Blackstone Affiliate Enters Agreement To Pay $150M For Boston Harbor Oil And Gas Terminal
A Blackstone company has entered an agreement to purchase an oil and gas terminal in Revere for $150M in a sale-leaseback transaction, potentially giving the firm a prominent Boston Harbor port.
Revere Terminal owner Global Partners LP entered the purchase and sale agreement with Revere MA Owner LLC, a company tied to Link Logistics Real Estate, last month, according to a Securities and Exchange Commission filing. Global Partners would lease back infrastructure including tanks, dock access rights, and loading rack infrastructure.
The deal is expected to close in the first half of 2022, according to the SEC filing. A Global Partners representative declined to comment Thursday morning, and Link Logistics didn’t respond to a request for comment.
The Revere Terminal, along the Chelsea Creek and part of the Boston Harbor, can store up to 2.1 million barrels of refined petroleum products, includes 17 truck bays, and is supplied by barges that pass under the Chelsea Street vertical lift bridge.
Link Logistics would add the terminal to its massive 440M SF portfolio and its $8.2B in acquisitions this year, according to its Q3 update last week. An industrial giant, the company focuses on last-mile locations and other logistics facilities and recently spent a combined $329M on Massachusetts warehouses.
Waltham-based Global Partners counts at least six waterfront terminals in New England among its portfolio of 26 terminals and 1,600 third-party gas stations and other providers spanning across 26 states. It sells approximately 359,000 barrels of product daily. The firm caused a local ruckus around the terminal in 2013 when it planned to ship ethanol by rail to Revere, a plan it withdrew after opposition from residents and officials in Cambridge, Somerville and Boston.
The petroleum business is seeing improved demand for its operations despite a significant increase in wholesale fuel prices in the past 12 months, Global Partners CEO and President Eric Slifka said in a September statement related to the firm’s Q3 report.
“Like other businesses, we encountered spot supply chain disruptions and labor shortages,” Slifka said. “We were able to mitigate these issues where possible, minimizing impacts, and our third-quarter results were strong.”

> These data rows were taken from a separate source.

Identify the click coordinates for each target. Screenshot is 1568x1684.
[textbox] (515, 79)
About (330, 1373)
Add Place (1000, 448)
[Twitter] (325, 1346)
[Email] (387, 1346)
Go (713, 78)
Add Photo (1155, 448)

Today, the oil market is encountering swings in response to the omicron variant of the coronavirus, and as the U.S. and other non-OPEC countries are preparing to release tens of millions of oil from their stockpiles in response to elevated gas prices, The New York Times reports.
CORRECTION, DEC. 3, 10:40 A.M. ET: A previous version of this story incorrectly described the transaction as closed, instead of under agreement. The story and headline have been updated.